We all know, or at least somewhat sense, that the Enlightenment Era is coming to an end and that humanity will have to develop a new set of values if we do not want to become one of those 200 species that are disappearing each and every day as their biomass is being ineluctably transferred to our present feeding frenzy. But it'd take a seriously twisted mind to think that the road to extinction passes through a return to the Middle Ages!

Then, Vidal again: "I think that the whole world is going to have to face up to the fact that we are in for a kind of religious fundamentalism, whether it's (radical Islam) in the Middle East or Christian fundamentalism in our hemisphere," and "I suspect we're going to have to face head on that the great disaster that befell the West was monotheism -- Judaism, Christianity, and Islam" [the Sky God religions]. In Vidal's opinion, following the theory developed by Giambattista Vico over three centuries ago, we are entering an age of chaos that will turn into theocracy.

Say welcome to the world of Attorney General John Ashcroft.

"The last eight months have showed the world the American character is incredibly strong and confident.

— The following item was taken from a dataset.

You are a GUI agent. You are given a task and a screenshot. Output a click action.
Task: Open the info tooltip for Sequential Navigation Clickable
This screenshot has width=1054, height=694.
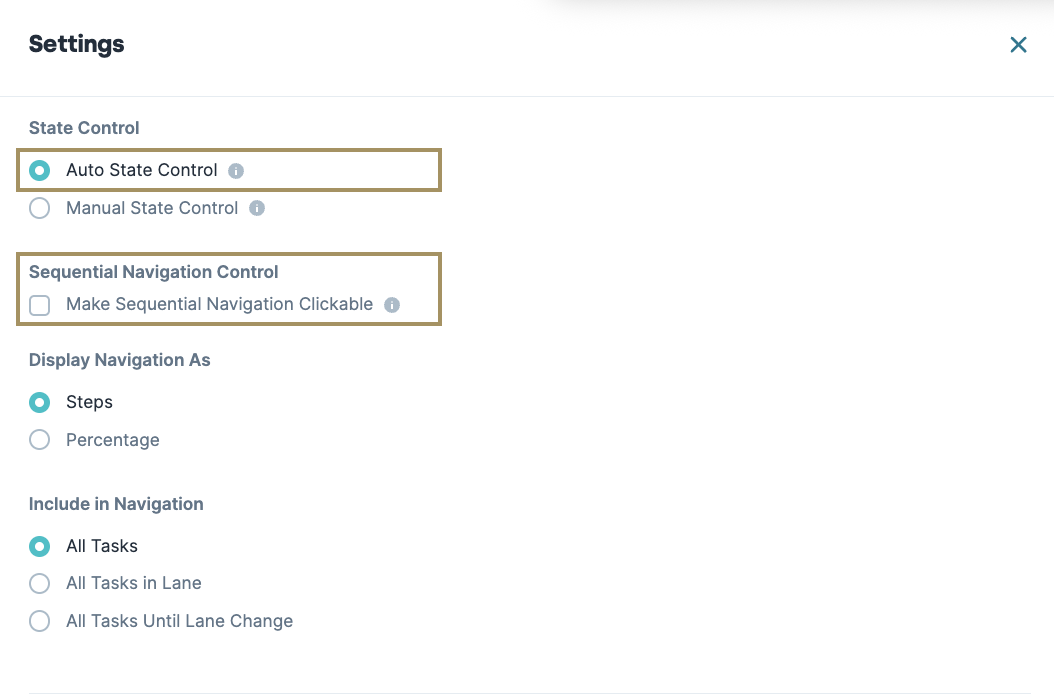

Yet, prayer reminds us that a great people must be humble before God, searching for wisdom -- constantly searching for wisdom from the Almighty," said US Supreme Court-selected President George W. Bush the Second a few days ago when the front pages and TV News of the main media began running with the latest breaking story of the day, that possibly the administration had a foreknowledge of the dramatic events that took place on September 11, 2001.

Punditcracy and the elitocracy (they are not the same: the pundits serve the elite) are salivating. The American people want to know, have the right to know. We need full disclosure; a full investigation is de rigueur. "Clearly there is a lot more to be learned before we can come to any final conclusion about all of the facts, but it clearly raises some very important questions that have to be asked and have to be answered," declaimed Senate Majority leader Tom Daschle. "I am gravely concerned."

As MSNBC puts it, "What did President Bush know about hijackings? When did he know it? And, what did he do about it?"

Did He or did He not? That is the question.

Is it really?

Strangely, no one seems to be asking the correct question. Why did the White House disclose that Bush had been briefed in August 2001 that the al Qaeda network might hijack US passenger planes? Disclosure is not the forte of this tight-lipped, fortress-like administration, viz. the refusal to disclose the paper trail of the Energy Task Force Commission headed by "[criticism is] thoroughly irresponsible and totally unworthy of national leaders in a time of war" Vice President Dick Cheney, or the communications between the administration and Enron. They did not have to make this revelation.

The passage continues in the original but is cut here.